4 Methods Used by Life Insurers to Pay Dividends to Policyholders

Although most companies provide the basic four dividend options—(1) cash, (2) reduced premiums, (3) dividend accumulations at interest, and (4) additional paid-up insurance—some do not provide all these options. In fact, one large New York company provides no options: the company uses dividends exclusively to reduce premiums. Many other companies, but certainly not most companies, also permit the policyowner to use dividends to buy one-year term insurance. In most cases, the insurer limits the term amount to either the cash value or the total of premiums paid to date. However, some companies are more liberal and will permit the policyowner to use dividends to buy as much term insurance as the dividends will purchase. Also, many companies permit the policyowner to apply dividends as additional premium to more quickly pay up the policy and to accelerate the period until the premiums vanish.

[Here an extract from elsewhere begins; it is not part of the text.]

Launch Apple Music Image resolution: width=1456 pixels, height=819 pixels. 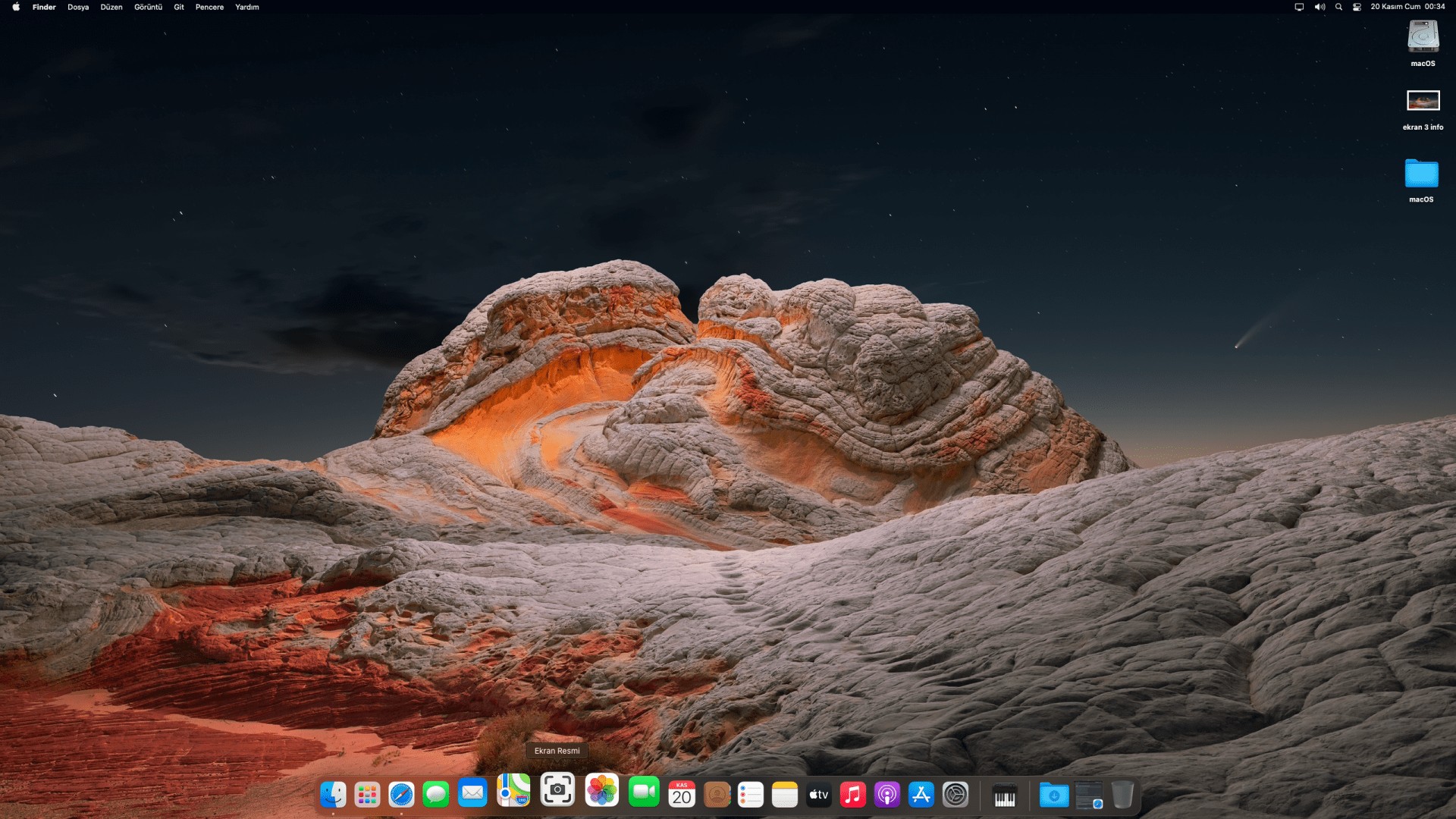coord(852,795)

Most state laws require insurance policies to clearly indicate which option is the default option if the policyowner does not make an election at the time the insurer issues the policy. The paid-up option is used most frequently as the default option, but some states mandate the cash option, reduction-of-premium option, or the accumulation option. Although policyowners often take dividend options for granted, to assure maximum flexibility it is wise to carefully inspect the dividend options provided in any participating policy being considered and to actively select the desired option when the insurer issues the policy.